Linker-GPT: design of Antibody-drug conjugates linkers with molecular generators and reinforcement learning.
Journal:
Scientific reports
Published Date:
Jul 1, 2025
Abstract
The stability and therapeutic efficacy of antibody-drug conjugates (ADCs) are critically determined by the chemical linkers that connect the antibody to the cytotoxic payload, which is a key factor influencing drug release, plasma stability, and off-target toxicity. However, the current linker design space remains highly constrained, with most approved ADCs relying on a narrow set of established motifs. This limitation highlights an urgent need for computational tools capable of generating structurally diverse and synthetically accessible linkers.
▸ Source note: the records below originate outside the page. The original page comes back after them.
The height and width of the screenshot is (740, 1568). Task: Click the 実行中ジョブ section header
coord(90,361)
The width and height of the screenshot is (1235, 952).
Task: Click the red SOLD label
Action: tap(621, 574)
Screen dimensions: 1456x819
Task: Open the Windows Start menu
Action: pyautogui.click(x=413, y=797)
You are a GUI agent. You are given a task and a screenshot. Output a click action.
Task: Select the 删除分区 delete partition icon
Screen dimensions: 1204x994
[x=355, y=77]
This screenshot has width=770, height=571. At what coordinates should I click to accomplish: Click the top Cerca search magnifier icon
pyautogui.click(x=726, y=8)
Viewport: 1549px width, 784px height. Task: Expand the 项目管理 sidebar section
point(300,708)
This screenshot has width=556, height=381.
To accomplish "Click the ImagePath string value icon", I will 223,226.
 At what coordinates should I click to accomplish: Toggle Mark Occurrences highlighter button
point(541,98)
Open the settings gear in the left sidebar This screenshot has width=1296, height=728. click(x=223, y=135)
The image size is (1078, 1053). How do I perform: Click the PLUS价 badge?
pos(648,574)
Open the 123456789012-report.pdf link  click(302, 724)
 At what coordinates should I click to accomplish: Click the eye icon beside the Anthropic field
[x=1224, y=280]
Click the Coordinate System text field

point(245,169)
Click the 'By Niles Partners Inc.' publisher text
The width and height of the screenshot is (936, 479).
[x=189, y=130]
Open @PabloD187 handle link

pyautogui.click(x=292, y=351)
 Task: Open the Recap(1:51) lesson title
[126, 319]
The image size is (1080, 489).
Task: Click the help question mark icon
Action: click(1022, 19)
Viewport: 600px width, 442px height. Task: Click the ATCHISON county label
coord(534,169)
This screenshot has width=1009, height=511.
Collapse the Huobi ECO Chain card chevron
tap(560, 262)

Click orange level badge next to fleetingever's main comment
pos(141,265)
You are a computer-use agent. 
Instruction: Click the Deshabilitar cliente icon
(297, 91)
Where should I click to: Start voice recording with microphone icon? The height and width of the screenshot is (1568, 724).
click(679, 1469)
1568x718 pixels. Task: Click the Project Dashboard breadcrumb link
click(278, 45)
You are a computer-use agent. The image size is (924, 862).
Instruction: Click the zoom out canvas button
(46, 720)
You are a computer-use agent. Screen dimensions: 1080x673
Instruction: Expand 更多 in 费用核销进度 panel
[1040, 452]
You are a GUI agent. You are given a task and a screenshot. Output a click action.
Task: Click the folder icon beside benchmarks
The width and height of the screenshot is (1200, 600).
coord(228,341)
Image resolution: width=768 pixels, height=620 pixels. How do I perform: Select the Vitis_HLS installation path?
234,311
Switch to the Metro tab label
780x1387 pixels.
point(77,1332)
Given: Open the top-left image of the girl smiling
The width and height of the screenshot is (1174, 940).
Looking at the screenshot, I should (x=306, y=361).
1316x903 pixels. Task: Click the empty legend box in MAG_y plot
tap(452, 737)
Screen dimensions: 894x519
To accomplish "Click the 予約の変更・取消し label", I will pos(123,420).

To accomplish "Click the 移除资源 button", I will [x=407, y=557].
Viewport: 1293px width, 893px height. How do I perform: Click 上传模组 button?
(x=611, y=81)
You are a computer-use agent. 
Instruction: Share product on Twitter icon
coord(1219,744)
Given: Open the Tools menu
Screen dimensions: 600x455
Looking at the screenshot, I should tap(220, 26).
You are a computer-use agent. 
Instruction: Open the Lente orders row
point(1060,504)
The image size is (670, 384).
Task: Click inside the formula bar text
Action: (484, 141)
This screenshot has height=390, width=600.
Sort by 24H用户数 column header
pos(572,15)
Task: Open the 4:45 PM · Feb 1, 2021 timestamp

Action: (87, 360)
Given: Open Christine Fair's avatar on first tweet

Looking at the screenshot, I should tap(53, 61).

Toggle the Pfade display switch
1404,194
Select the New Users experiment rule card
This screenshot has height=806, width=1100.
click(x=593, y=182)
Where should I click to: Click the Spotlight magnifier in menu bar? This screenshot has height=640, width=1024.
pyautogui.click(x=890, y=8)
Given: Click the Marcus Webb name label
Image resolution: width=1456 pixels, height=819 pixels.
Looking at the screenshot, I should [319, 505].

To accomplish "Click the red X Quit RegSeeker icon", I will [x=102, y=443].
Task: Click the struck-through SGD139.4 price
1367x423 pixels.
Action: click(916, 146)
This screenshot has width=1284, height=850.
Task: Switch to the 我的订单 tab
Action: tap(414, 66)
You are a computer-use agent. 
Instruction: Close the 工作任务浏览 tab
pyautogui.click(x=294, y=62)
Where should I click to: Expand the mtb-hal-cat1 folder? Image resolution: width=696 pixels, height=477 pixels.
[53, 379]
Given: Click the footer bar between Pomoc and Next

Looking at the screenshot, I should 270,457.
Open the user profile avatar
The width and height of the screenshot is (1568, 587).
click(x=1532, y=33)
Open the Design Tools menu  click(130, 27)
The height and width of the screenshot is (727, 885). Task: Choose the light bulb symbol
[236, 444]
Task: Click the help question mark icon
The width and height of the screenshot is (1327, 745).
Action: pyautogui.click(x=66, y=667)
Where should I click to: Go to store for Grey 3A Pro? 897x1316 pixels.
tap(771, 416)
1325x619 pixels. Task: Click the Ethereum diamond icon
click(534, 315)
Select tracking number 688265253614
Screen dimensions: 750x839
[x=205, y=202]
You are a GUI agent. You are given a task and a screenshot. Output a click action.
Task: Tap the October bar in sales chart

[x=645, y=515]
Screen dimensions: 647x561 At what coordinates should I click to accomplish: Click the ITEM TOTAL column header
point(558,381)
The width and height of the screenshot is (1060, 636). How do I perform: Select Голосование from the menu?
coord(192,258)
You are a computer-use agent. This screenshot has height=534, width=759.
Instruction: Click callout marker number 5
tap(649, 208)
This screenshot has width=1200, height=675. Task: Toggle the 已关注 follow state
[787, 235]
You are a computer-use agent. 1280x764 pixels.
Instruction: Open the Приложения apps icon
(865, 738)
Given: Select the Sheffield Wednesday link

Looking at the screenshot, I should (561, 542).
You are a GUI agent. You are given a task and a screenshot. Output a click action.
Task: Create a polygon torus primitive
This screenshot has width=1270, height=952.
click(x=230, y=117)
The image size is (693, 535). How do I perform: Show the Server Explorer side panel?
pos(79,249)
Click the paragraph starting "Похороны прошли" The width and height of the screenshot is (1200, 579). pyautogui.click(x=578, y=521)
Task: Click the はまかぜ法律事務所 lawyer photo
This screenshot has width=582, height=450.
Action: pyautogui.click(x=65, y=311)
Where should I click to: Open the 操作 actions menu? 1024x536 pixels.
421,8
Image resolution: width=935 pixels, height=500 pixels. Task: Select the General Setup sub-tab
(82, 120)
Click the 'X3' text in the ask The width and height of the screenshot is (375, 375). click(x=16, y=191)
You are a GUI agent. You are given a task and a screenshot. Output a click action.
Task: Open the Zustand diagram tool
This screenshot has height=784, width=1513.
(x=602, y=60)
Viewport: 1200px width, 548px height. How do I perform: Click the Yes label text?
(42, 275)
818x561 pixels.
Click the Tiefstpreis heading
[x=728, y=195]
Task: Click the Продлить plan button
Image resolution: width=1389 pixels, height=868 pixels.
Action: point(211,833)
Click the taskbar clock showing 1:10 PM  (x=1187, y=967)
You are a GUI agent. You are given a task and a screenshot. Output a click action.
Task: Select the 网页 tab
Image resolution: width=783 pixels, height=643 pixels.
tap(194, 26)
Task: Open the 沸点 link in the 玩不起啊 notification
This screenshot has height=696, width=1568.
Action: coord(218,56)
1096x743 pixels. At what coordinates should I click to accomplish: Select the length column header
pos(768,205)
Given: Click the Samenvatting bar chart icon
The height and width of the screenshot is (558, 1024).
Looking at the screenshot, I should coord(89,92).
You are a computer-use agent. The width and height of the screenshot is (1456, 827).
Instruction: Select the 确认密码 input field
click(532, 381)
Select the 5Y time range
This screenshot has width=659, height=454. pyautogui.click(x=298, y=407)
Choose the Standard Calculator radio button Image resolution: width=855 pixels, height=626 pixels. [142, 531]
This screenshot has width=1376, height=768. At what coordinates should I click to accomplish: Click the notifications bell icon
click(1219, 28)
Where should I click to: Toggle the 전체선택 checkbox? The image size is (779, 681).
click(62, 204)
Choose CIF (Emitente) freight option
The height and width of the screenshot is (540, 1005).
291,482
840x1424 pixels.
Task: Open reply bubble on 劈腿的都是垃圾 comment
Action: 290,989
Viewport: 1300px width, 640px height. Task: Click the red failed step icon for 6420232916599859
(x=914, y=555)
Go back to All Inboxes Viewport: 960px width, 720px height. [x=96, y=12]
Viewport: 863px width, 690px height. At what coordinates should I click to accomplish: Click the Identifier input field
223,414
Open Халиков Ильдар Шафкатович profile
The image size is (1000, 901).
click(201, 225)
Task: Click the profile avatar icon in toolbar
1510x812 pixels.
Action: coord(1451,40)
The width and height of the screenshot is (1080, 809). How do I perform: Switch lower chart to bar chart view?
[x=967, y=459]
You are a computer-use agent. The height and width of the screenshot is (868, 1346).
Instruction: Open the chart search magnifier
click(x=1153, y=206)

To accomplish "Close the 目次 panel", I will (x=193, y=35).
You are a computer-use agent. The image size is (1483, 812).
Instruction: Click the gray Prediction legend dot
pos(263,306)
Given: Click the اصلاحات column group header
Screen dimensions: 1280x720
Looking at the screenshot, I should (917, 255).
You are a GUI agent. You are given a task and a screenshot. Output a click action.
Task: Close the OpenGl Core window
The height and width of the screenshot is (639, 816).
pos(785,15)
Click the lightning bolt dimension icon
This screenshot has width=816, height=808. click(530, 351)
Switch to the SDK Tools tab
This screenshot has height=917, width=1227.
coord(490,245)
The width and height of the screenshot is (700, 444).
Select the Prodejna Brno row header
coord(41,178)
In this study, we introduce Linker-GPT, a Transformer-based deep learning framework leveraging self-attention mechanisms to generate novel ADC linkers with high structural diversity and synthetic feasibility. The model integrates transfer learning from large-scale molecular datasets and reinforcement learning (RL) to iteratively refine molecular properties such as drug-likeness and synthetic accessibility. During transfer learning, a pre-trained model was fine-tuned on a curated linker dataset, yielding molecules with high validity (0.894), novelty (0.997), and uniqueness (0.814 at 1k generation). RL further optimized the model to prioritize synthesizability and drug-like properties, resulting in 98.7% of generated molecules meeting target thresholds for QED (> 0.6), LogP (< 5), and synthetic accessibility score (SAS < 4). Linker-GPT demonstrates strong potential as a computational platform for accelerating the discovery and optimization of novel ADC linkers, offering a scalable solution for early-stage linker design. While these results are currently computational, they provide a foundation for future experimental validation and optimization.